* WORK TASK
Please give back, word for word, only the lines starting at the one containing "Panda Diplomacy Tie" and ending at the one containing "[button] (310, 114)" within the material below.

* EXERCISE MATERIALS
== Segment start ==

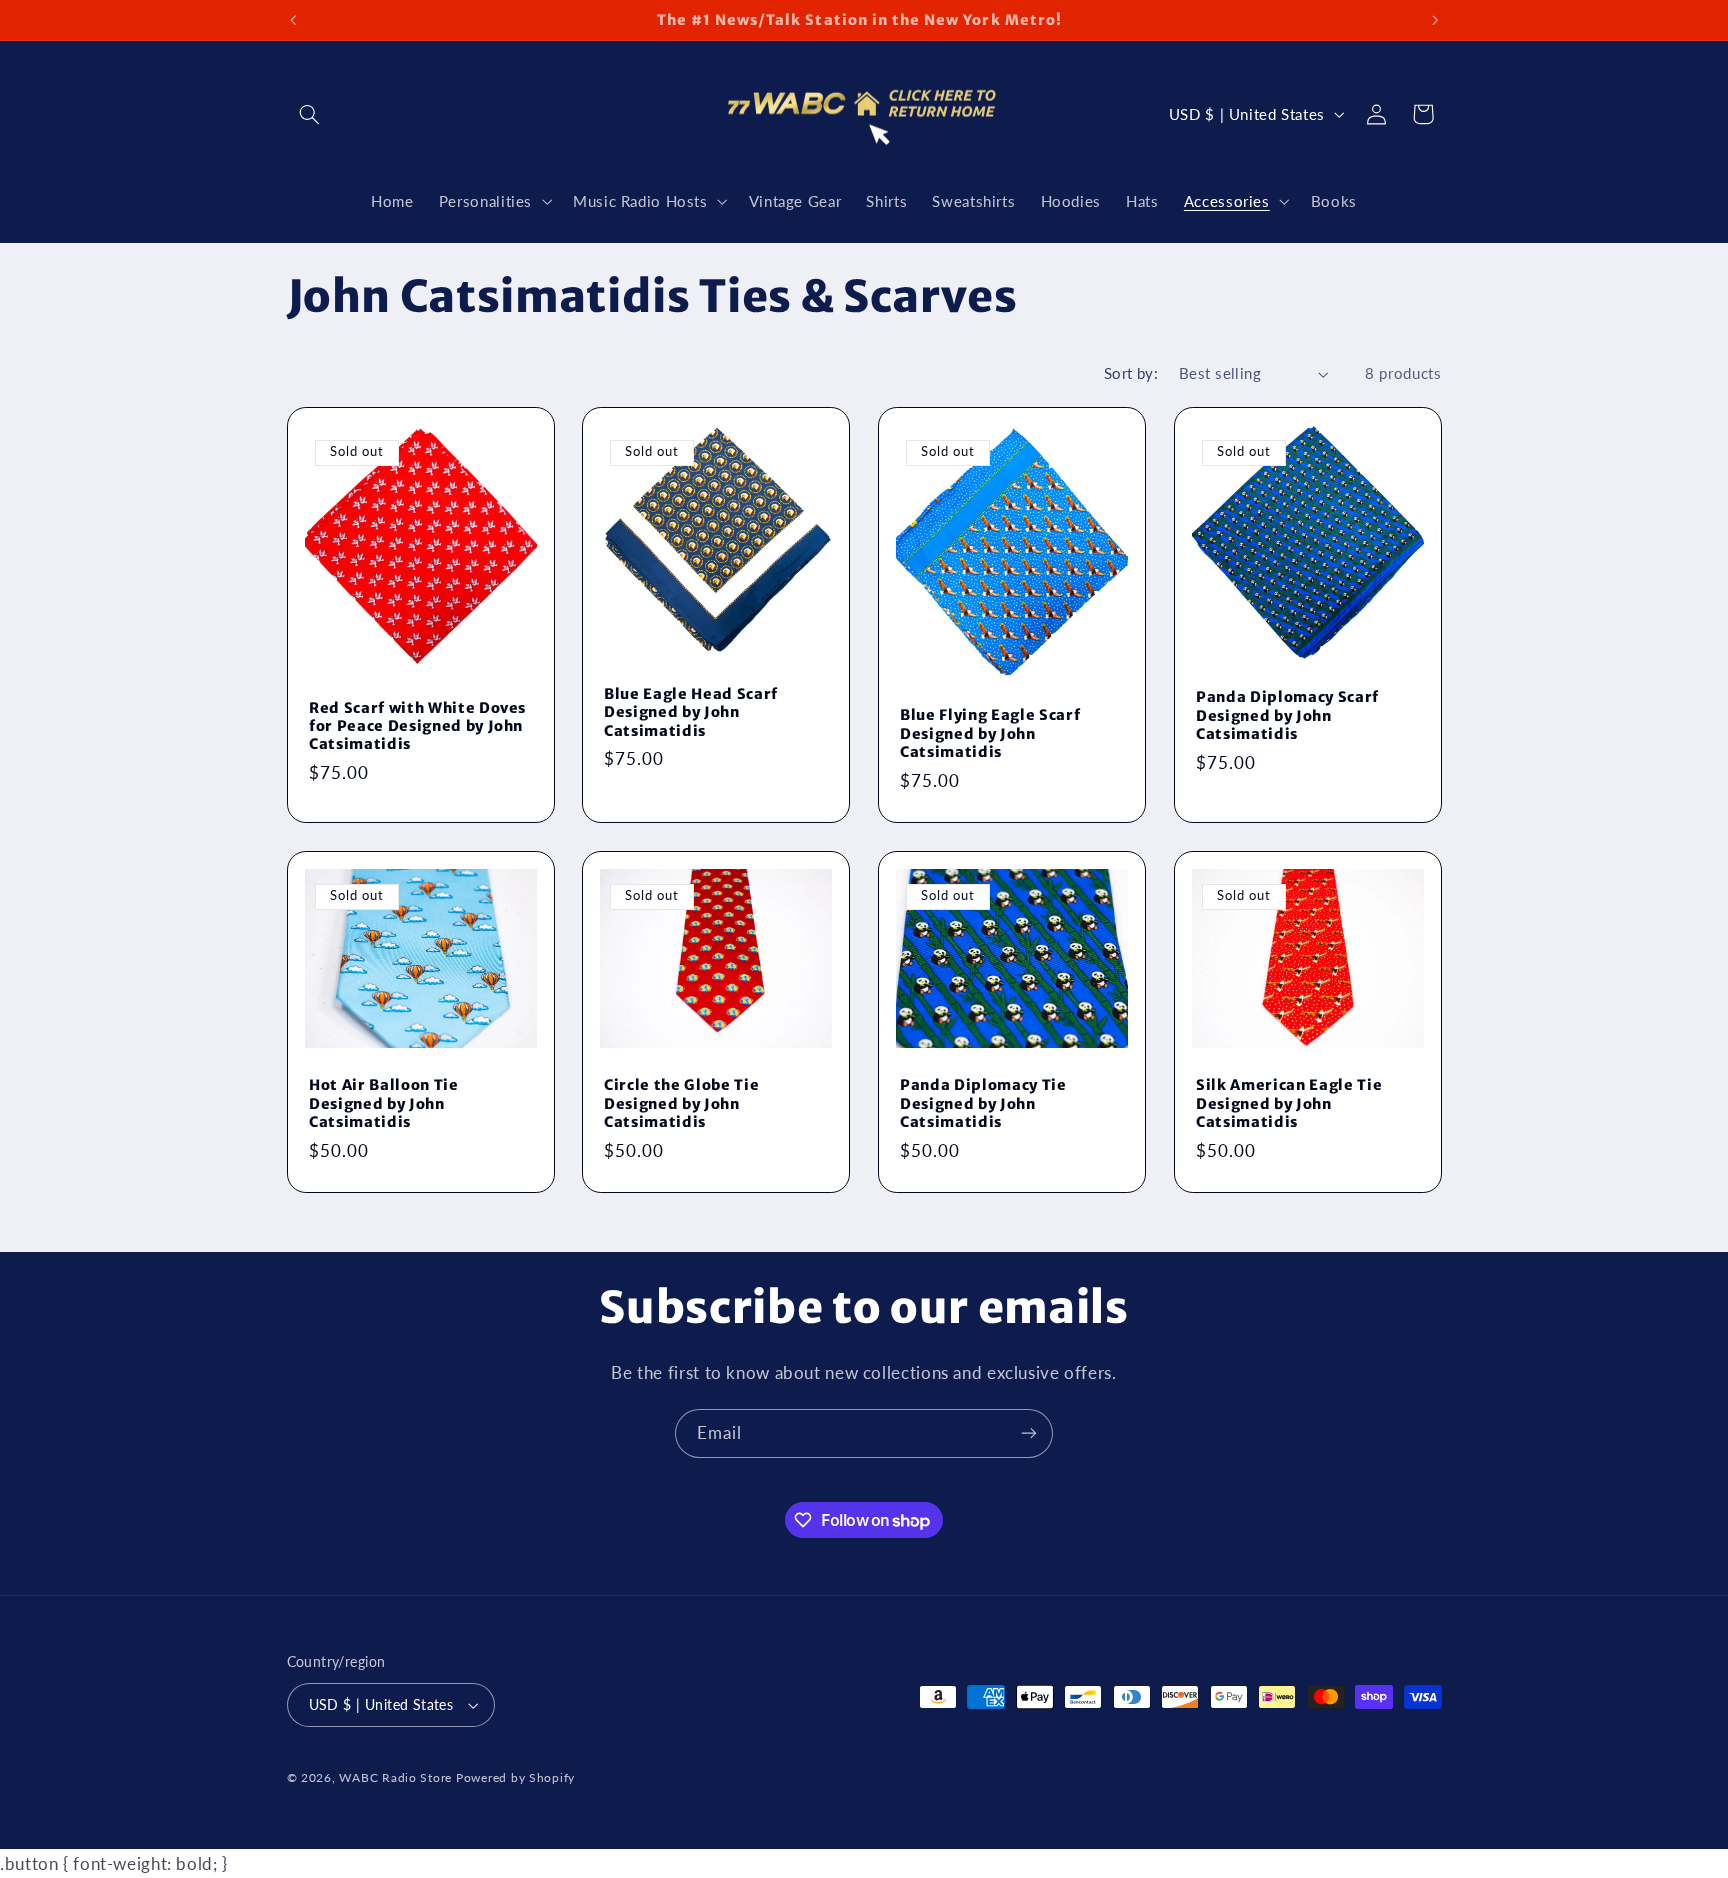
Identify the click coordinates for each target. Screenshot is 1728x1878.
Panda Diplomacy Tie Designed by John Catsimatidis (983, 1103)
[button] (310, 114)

== Segment end ==
== Segment start ==

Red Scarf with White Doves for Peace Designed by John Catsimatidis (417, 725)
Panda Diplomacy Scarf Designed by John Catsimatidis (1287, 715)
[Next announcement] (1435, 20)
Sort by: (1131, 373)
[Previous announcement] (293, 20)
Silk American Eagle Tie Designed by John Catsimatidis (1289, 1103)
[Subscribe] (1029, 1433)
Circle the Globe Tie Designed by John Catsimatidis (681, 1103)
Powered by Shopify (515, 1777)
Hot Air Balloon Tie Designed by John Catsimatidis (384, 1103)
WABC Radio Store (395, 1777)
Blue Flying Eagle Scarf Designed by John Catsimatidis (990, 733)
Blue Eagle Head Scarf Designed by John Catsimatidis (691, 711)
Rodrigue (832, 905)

== Segment end ==
== Segment start ==

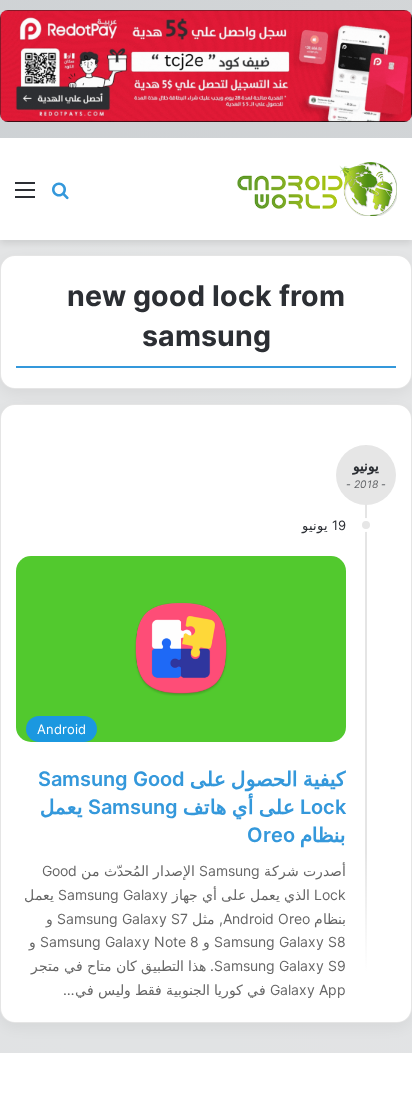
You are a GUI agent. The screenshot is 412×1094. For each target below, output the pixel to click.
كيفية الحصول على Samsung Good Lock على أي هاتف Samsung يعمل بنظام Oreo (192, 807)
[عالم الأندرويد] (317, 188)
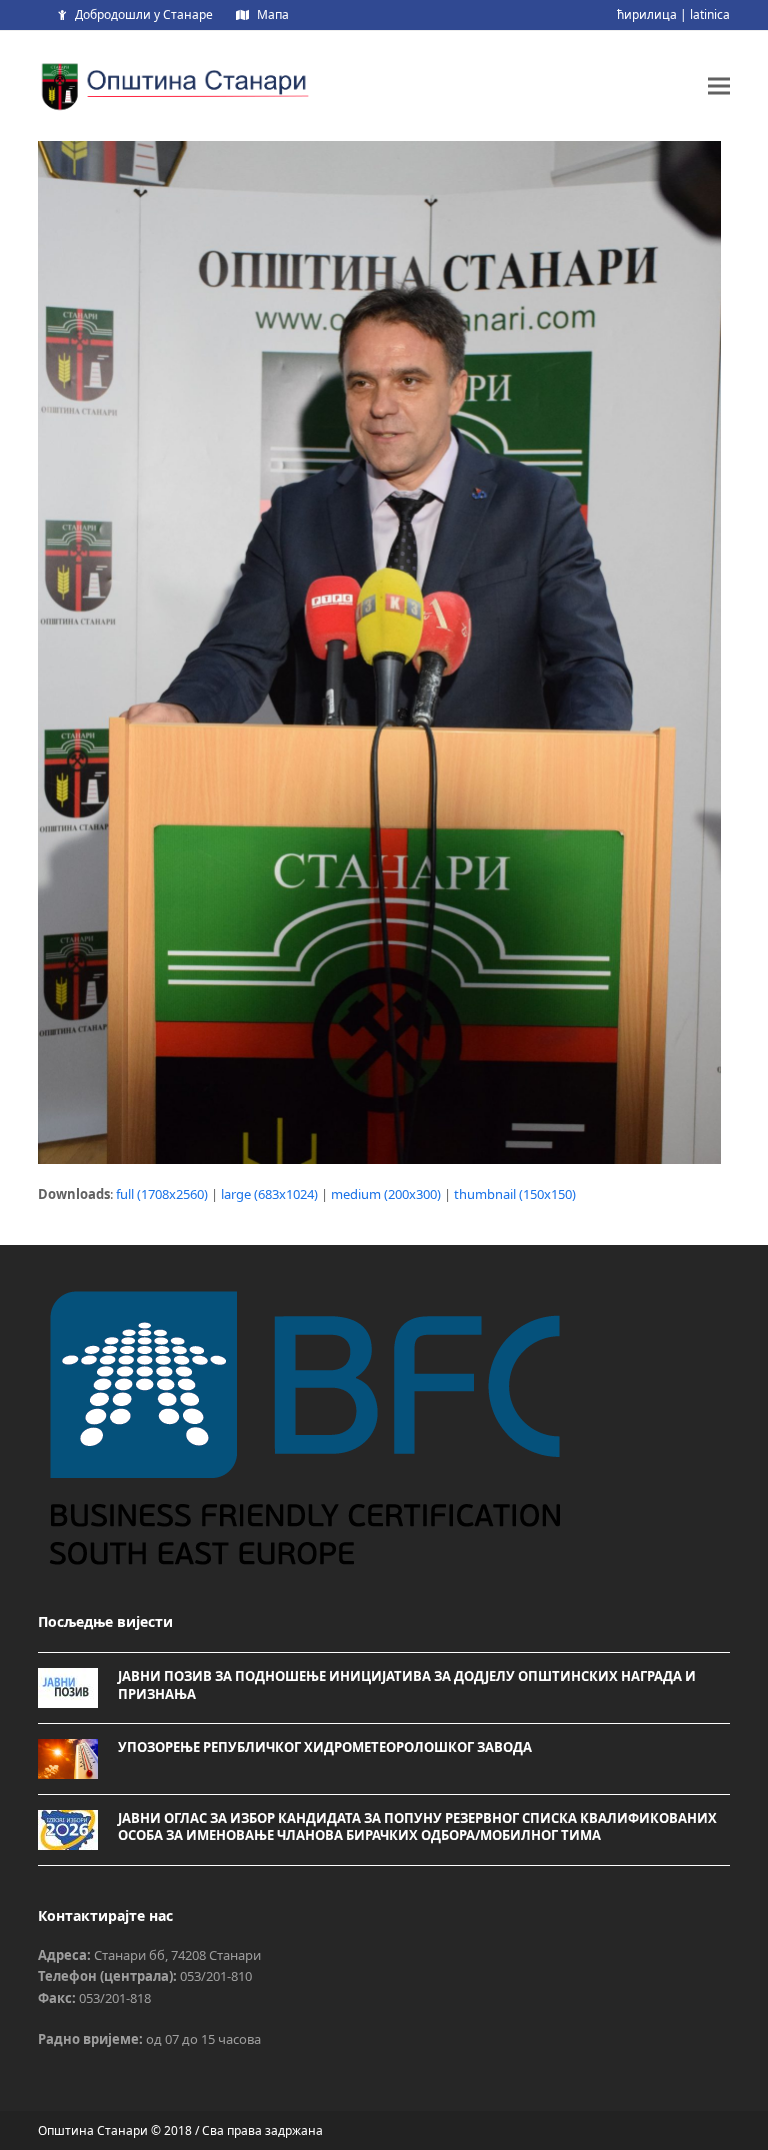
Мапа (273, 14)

== Segment end ==

* RESPONSE TO THIS EXERCISE
Panda Diplomacy Tie Designed by John Catsimatidis (983, 1103)
[button] (310, 114)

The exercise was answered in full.